(No big plot -spoilers)
This film starring Reese Witherspoon tells the story of a group of Sudanese children who escape from an attack which leaves their village and all their parents destroyed. Snatching up a few possessions they begin a terrifying trek of around 900 miles to eventual and relative safety in a refugee camp in Kenya.
Whilst not a true story in the strict sense, it is based on an amalgamation of true events as the story told about these individual did actually happen in a variety of ways to thousands and thousands of children.
The aspect that caught my attention was the children’s need for a ‘chief’ – a leader for their rag-tag tribe. In the sudden absence of parents, the eldest son became the chief.
‘You are the chief now’ the children say to Mamire after his older brother has sacrificed himself for their safety. For Mamire, being chief is a burden he carries with guilt and over the course of the film and their life-times an uneasy tension builds up between him and his brother Paul over Mamire’s worthiness as a leader.
A chief is supposed to lead the tribe to safety and provisions, to keep it from harm and to keep it together. Theo, the older brother, had done these things admirably but when Mamire and his tribe arrive in America, Mamire is not able to keep them together – a devastating loss that strains their relationships to breaking point.

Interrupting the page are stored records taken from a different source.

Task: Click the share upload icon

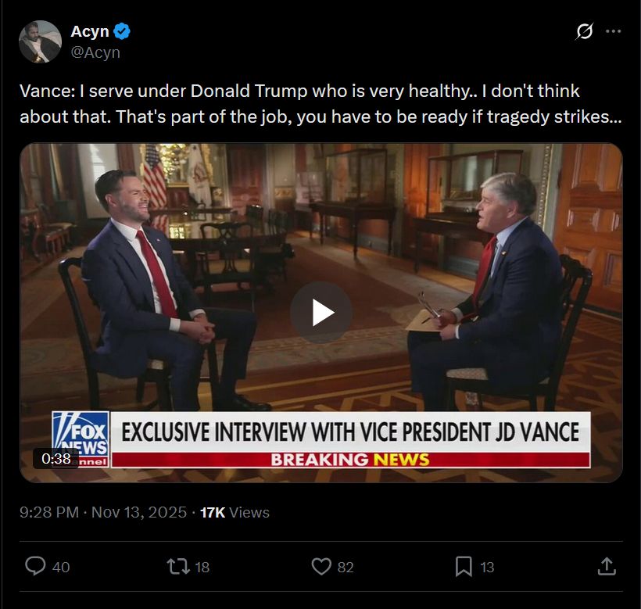Action: pyautogui.click(x=607, y=567)
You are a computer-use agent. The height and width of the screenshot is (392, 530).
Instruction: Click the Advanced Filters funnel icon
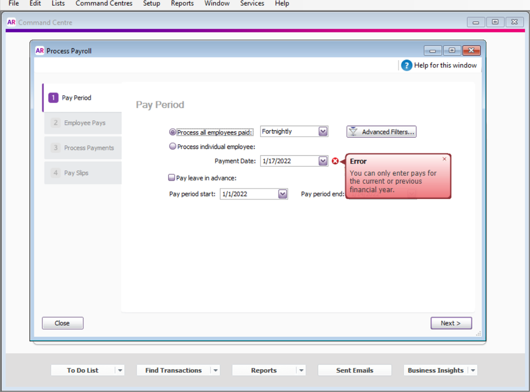coord(353,132)
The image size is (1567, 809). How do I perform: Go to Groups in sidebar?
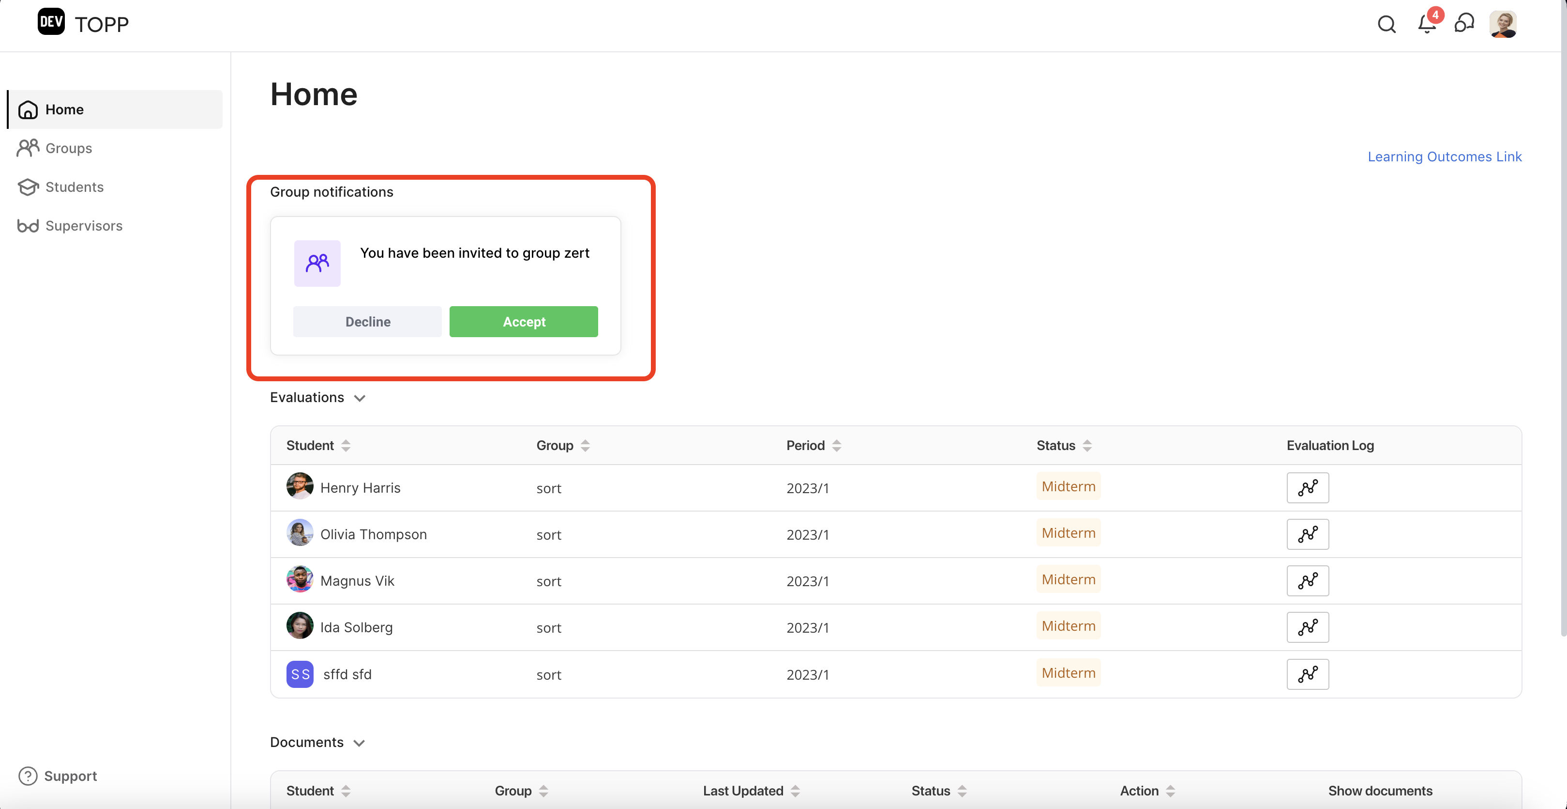pos(68,148)
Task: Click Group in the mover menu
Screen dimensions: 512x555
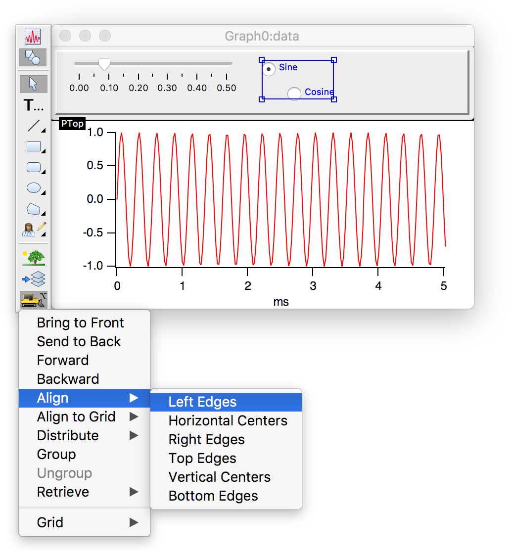Action: pos(56,455)
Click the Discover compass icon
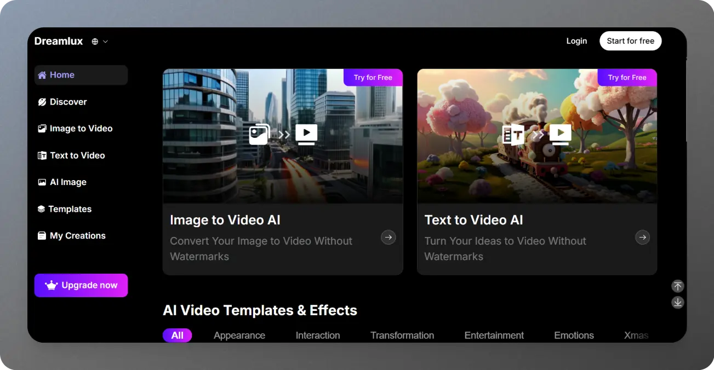This screenshot has height=370, width=714. coord(42,102)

I was thinking about this idea of a chief and comparing it to the parable in John’s gospel in which Jesus says ‘I am the good shepherd’. It could easily translate – ‘I am the good chief’. Jesus promises to lead the tribe/flock to safe provisions, to keep it together and keep it away from harm by laying down his own life if necessary.
But there is always a resurrection which leads to reunion, reconciliation and rejoicing.
But am I talking about the film or about Jesus?
I won’t say what happens in the film you’d have to see it for yourself but I can say that my experience of Jesus my chief is that he fulfills all those qualities and with him there was, and is and will be a resurrection, a reunion, a reconciliation and rejoicing.